Hacker News new | ask | show | jobs
by angoragoats 703 days ago
Unsure if anyone has specific hardware benchmarks for the 405b model yet, since it's so new, but elsewhere in this thread I outlined a build that'd probably be capable of running a quantized version of Llama 3.1 405b for roughly $10k.

The $10k figure is likely roughly the minimum amount of money/hardware that you'd need to run the model at acceptable speeds, as anything less requires you to compromise heavily on GPU cores (e.g.
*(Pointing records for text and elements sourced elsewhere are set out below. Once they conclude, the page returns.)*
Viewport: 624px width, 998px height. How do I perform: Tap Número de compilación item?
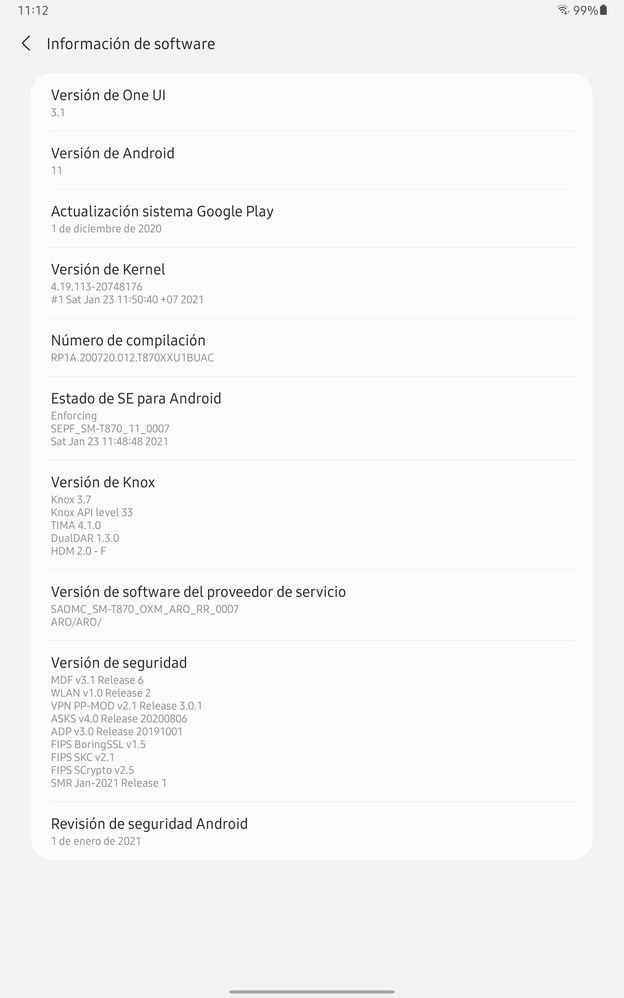(311, 348)
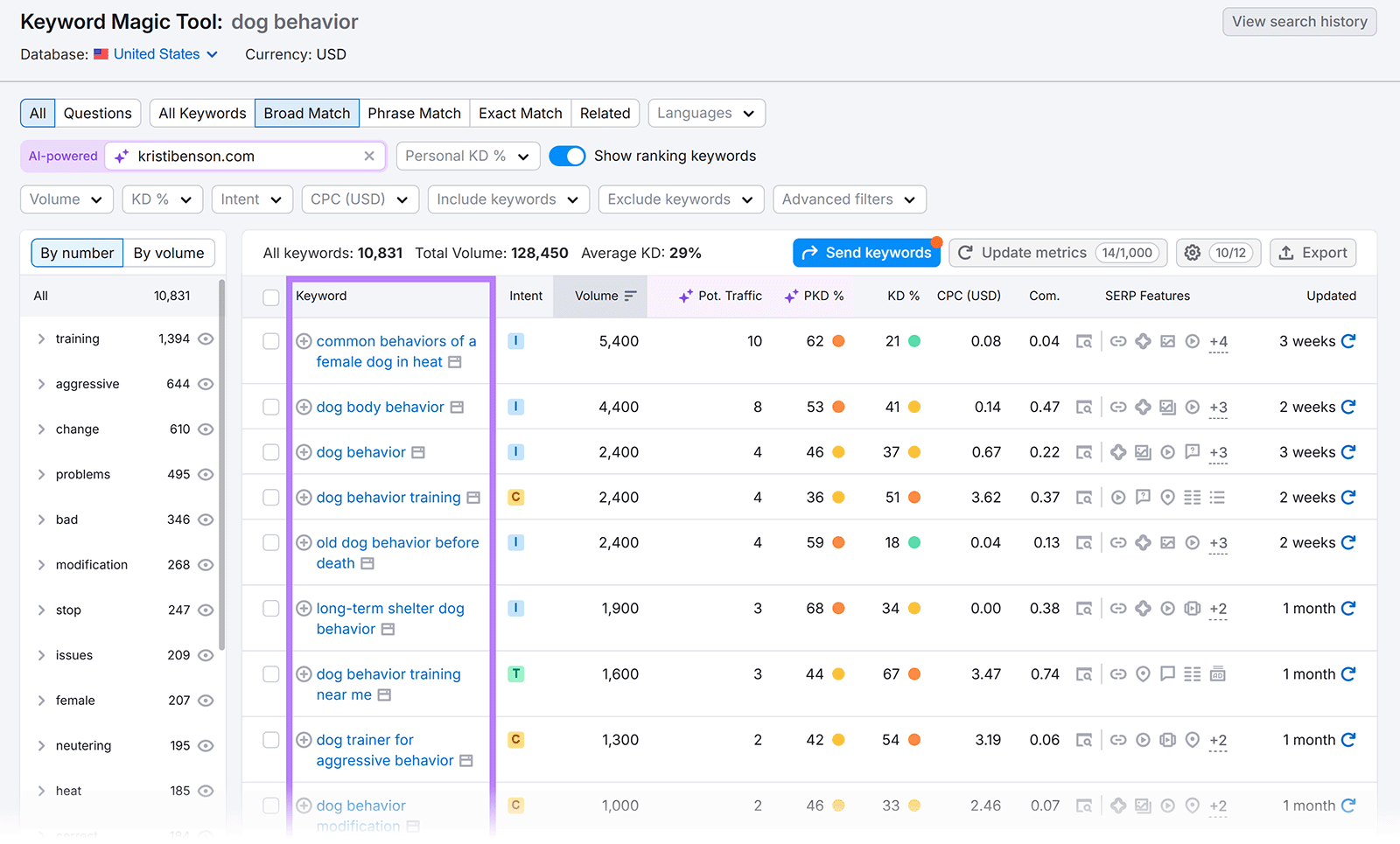Open the column settings gear icon

point(1192,253)
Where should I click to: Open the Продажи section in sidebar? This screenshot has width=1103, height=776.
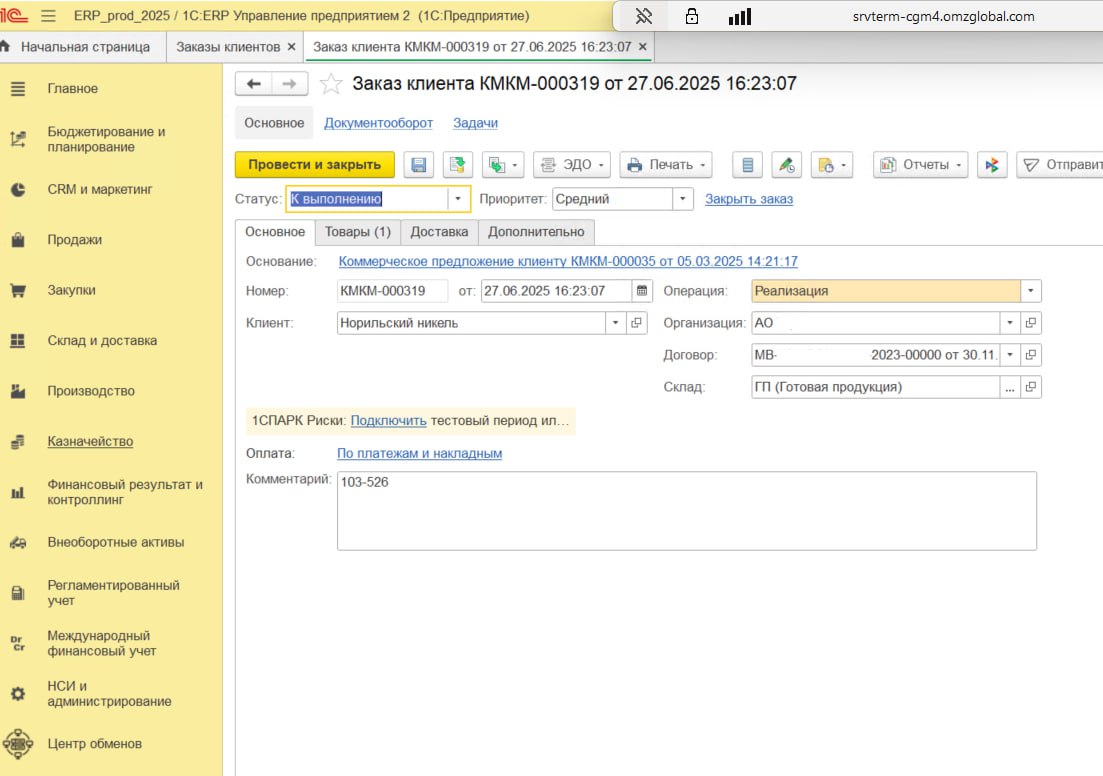click(x=74, y=240)
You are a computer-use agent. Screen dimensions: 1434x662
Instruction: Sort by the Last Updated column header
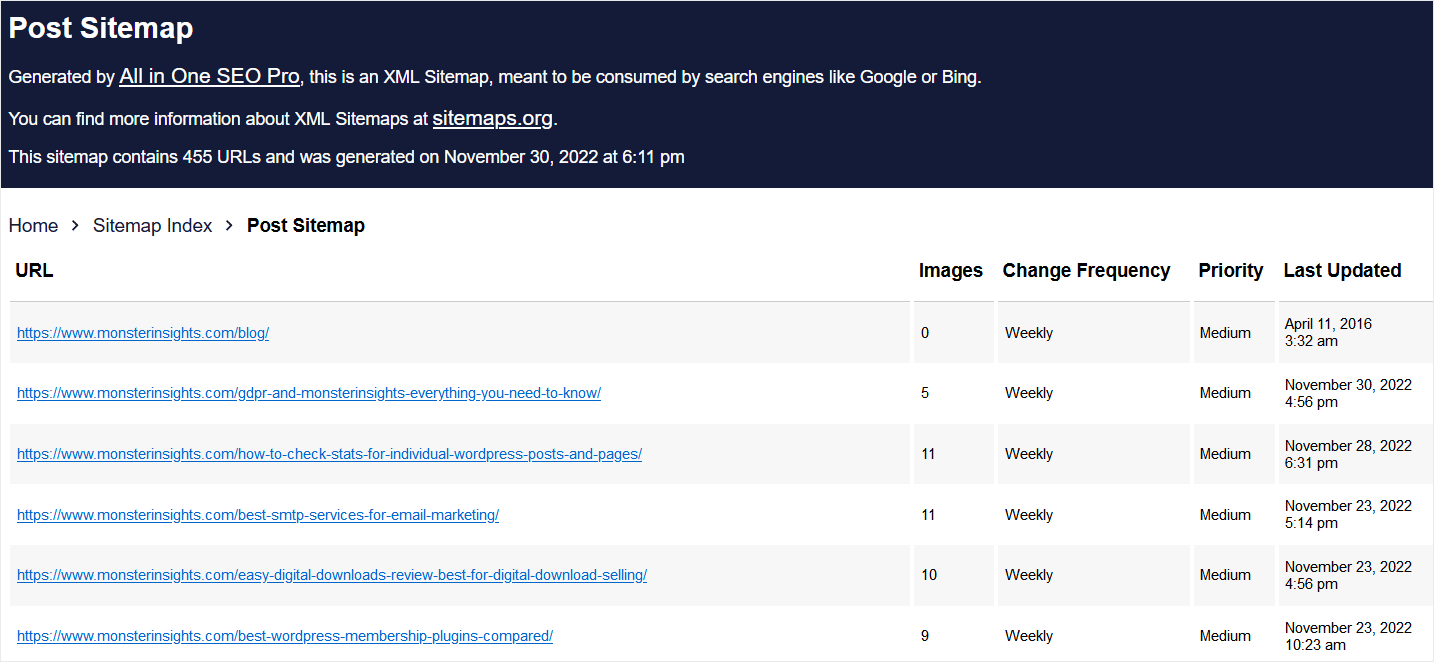coord(1342,270)
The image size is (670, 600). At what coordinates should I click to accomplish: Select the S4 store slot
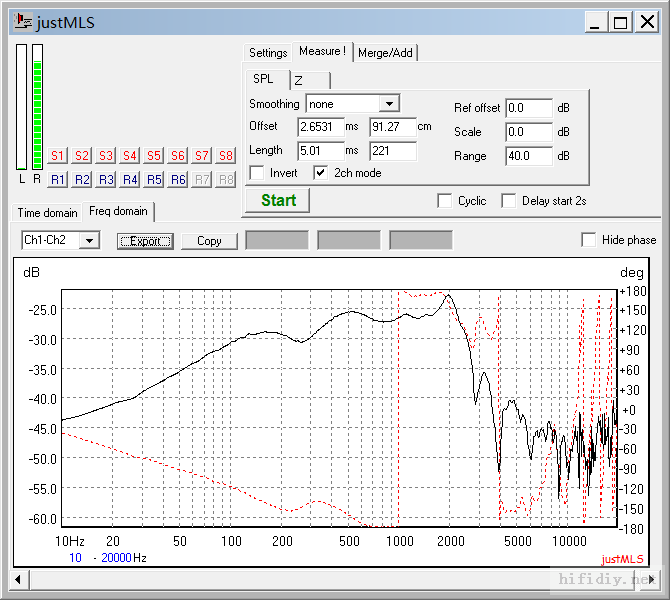click(129, 156)
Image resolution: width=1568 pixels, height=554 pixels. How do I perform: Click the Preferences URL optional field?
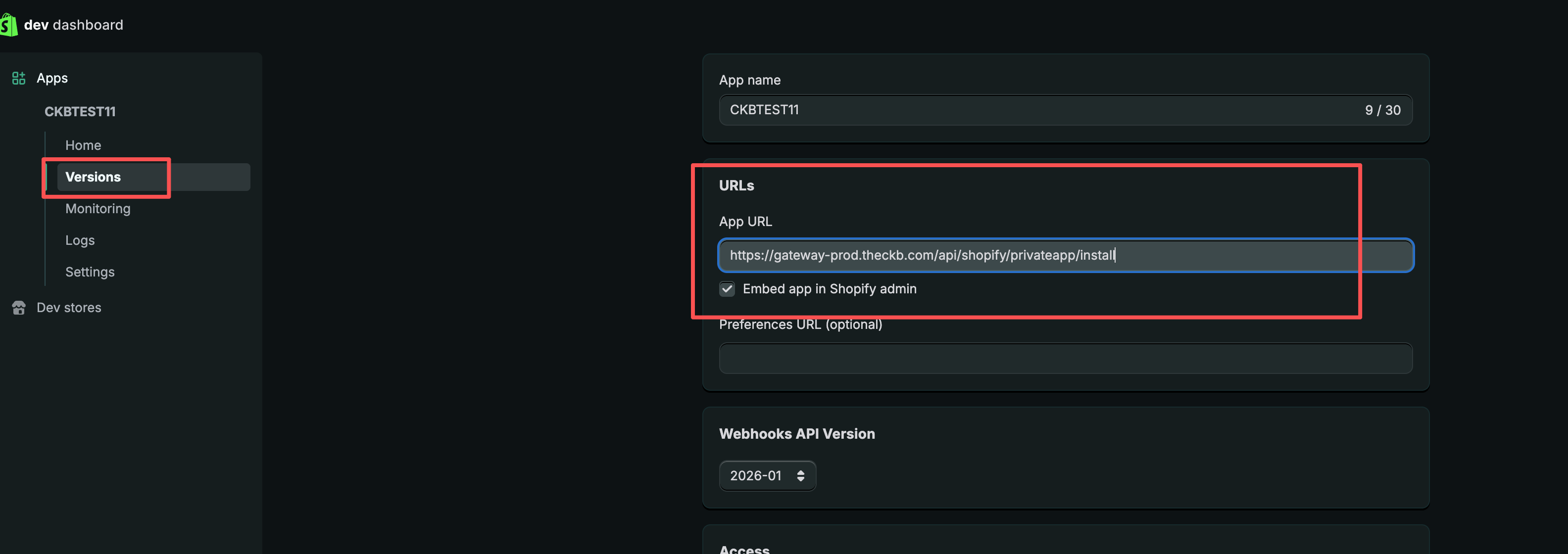tap(1065, 358)
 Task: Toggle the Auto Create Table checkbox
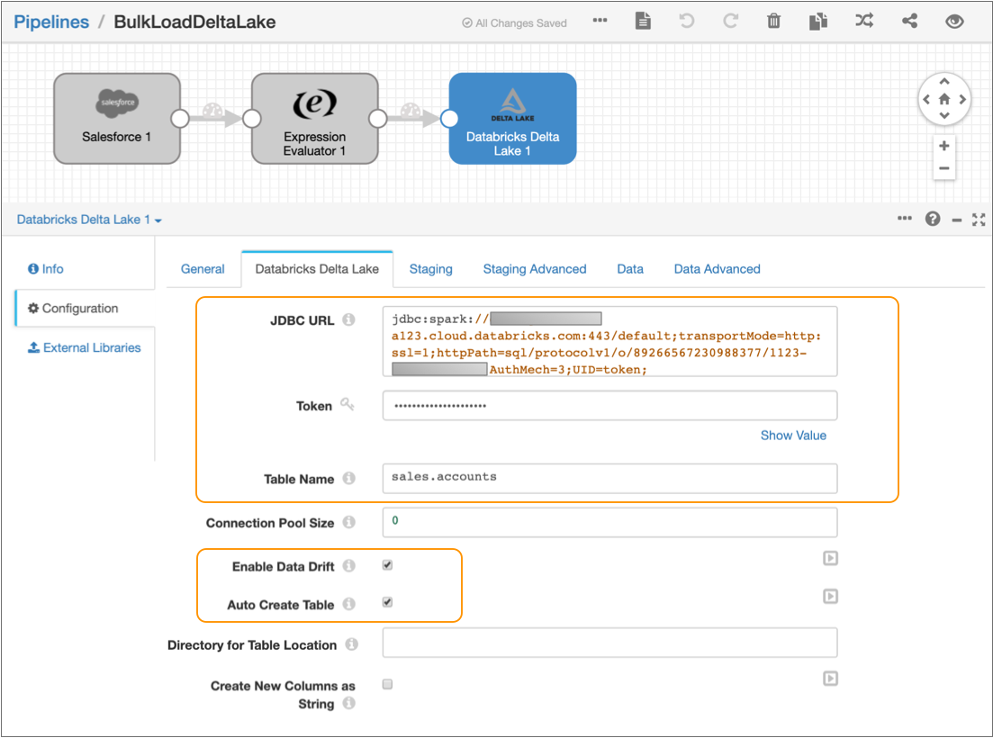388,603
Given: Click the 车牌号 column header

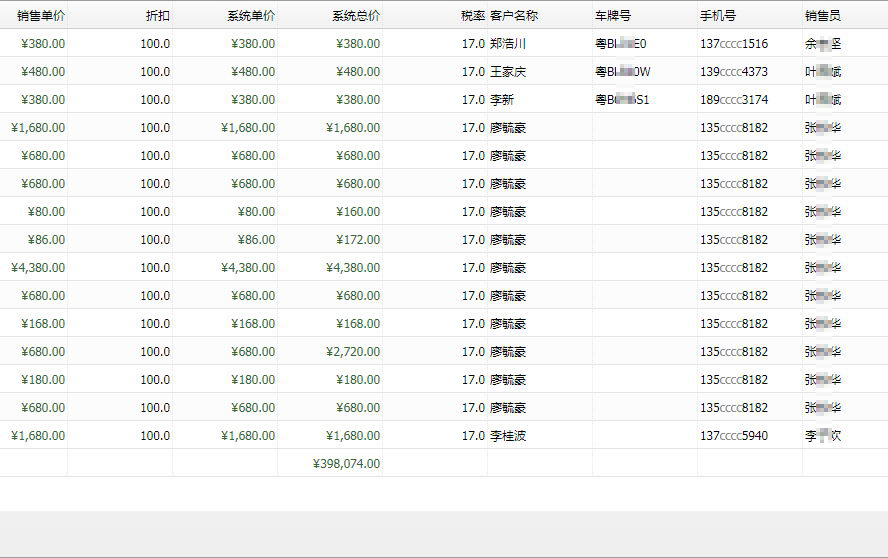Looking at the screenshot, I should (x=613, y=16).
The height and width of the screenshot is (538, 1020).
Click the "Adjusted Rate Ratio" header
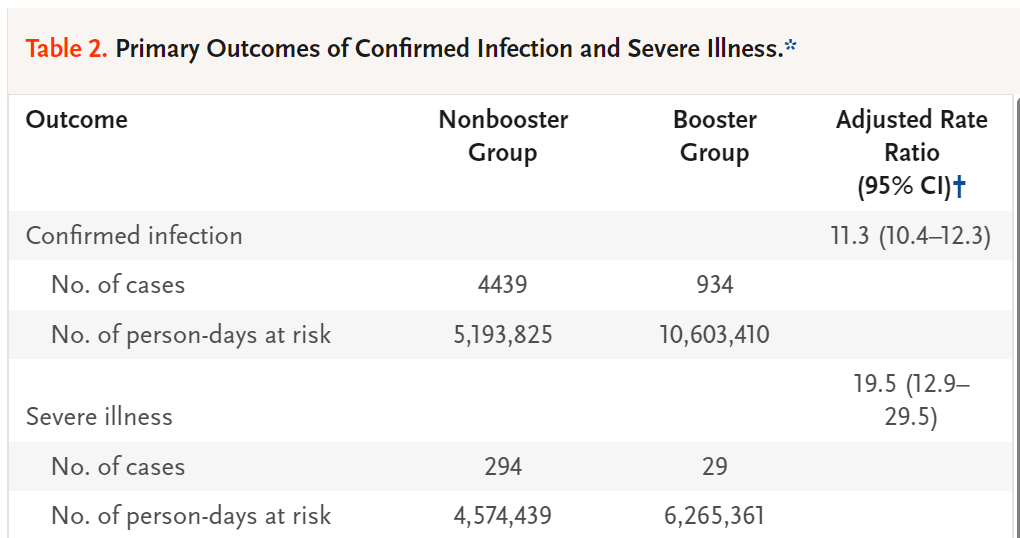(911, 136)
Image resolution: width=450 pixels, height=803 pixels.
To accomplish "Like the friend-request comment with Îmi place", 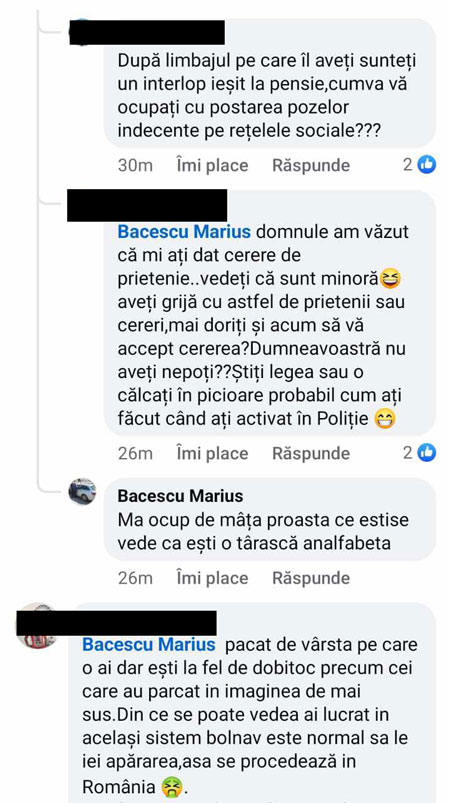I will click(212, 453).
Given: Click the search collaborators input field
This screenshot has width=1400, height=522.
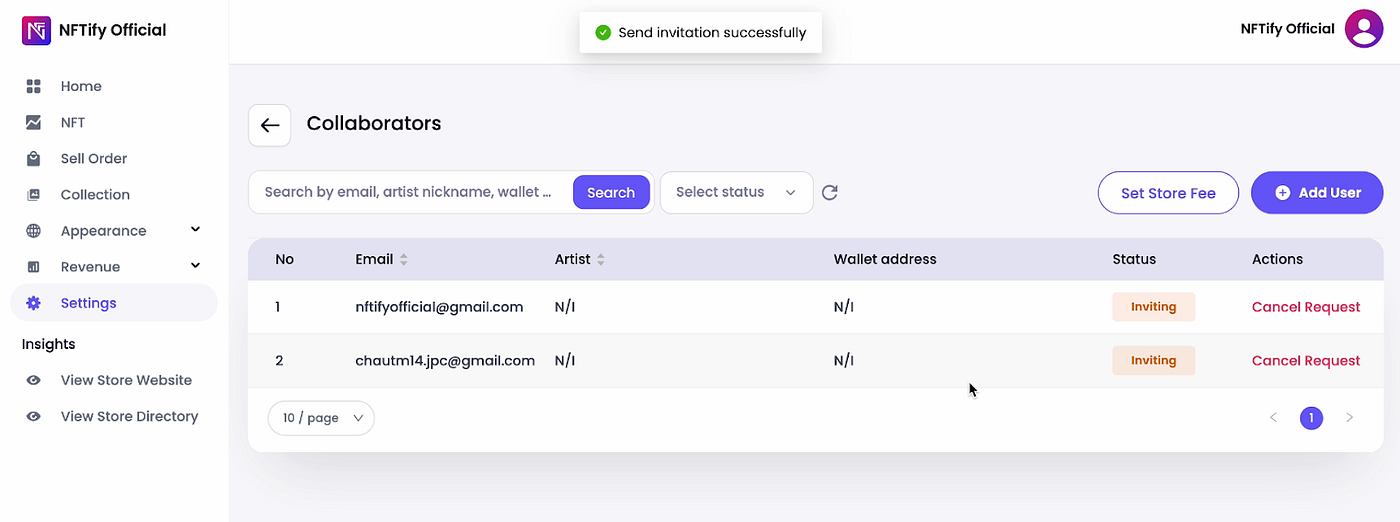Looking at the screenshot, I should 410,192.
Tesla P40s also have 24GB of VRAM, for half the price or less, but are much slower than 3090s), or run on the CPU entirely, which I don't think will be viable for this model even with gobs of RAM and CPU cores, just due to its sheer size.

1 comments

Energy costs are an important factor here too. While Quadro cards are much more expensive upfront (higher $/VRAM), they are cheaper over time (lower Watts/Token). Offsetting the energy expense of a 3090/4090/5090 build via solar complicates this calculation but generally speaking can be a "reasonable" way of justifying this much hardware running in a homelab.

I would be curious to see relative failure rates over time of consumer vs Quadro cards as well.

Agree 100% that energy costs are important. The example system in my other post would consume somewhere around 300W at idle, 24/7, which is 219 kWh per month, and that's assuming you aren't using the machine at all.

I don't have any actual figures to back this up, but my gut tells me that the fact that enterprise GPUs are an order of magnitude (at least) more expensive than, say a, 3090, means that the payback period of them has got to be pretty long. I also wonder whether setting the max power on a 3090 to a lower than default value (as I suggest in my other post) has a significant effect on the average W/token.

Agreed, but there are other costs associated with supporting 10-16x GPUs that may not necessarily happen with say 6 GPUs. Having to go from single socket (or Threadripper) to dual socket, PCIE bifurcation, PLX risers, etc.

Not necessarily saying that Quadros are cheaper, just that there's more to the calculation when trying to run 405B size models at home

The system I outlined in my other post [0] has ten GPUs and does not require dual socket CPUs as far as I'm aware. It could likely scale easily to 14 GPUs as well (assuming you have sufficient power), with an x8/x8 bifurcation adapter installed in each PCIe slot. This is pushing the limits of the PCIe subsystem I'm sure, but you could also likely scale up to 28 GPUs, again assuming sufficient power, by simply bifurcating at x4/x4/x4/x4 vs x8/x8.

I think it should work as-is with the components listed, but if you disagree please let me know!

[0] https://news.ycombinator.com/item?id=41047689

I don't think this is correct. 5 years power usage of 4090 is $2600 giving TCO of ~$4300. RTX 6000 Ada starts at $6k for the card itself.

https://gpuprices.us

To be fair, you need 2x 4090 to match the VRAM capacity of an RTX 6000 Ada. There is also the rest of the system you need to factor into the cost. When running 10-16x 4090s, you may also need to upgrade your electrical wiring to support that load, you may need to spend more on air conditioning, etc.

I'm not necessarily saying that it's obviously better in terms of total cost, just that there are more factors to consider in a system of this size.

If inference is the only thing that is important to someone building this system, then used 3090s in x8 or even x4 bifurcation is probably the way to go. Things become more complicated if you want to add the ability to train/do other ML stuff, as you will really want to try to hit PCIE 4.0 x16 on every single card.

With 2x 4090 you will have 2x speed of RTX 6000 A. So same energy per token.

Will need more space, true.

Yeah, after digging more into RTX 6000 Ada cards, I don't see any way they'd be more economical even over many years, no matter how you slice it.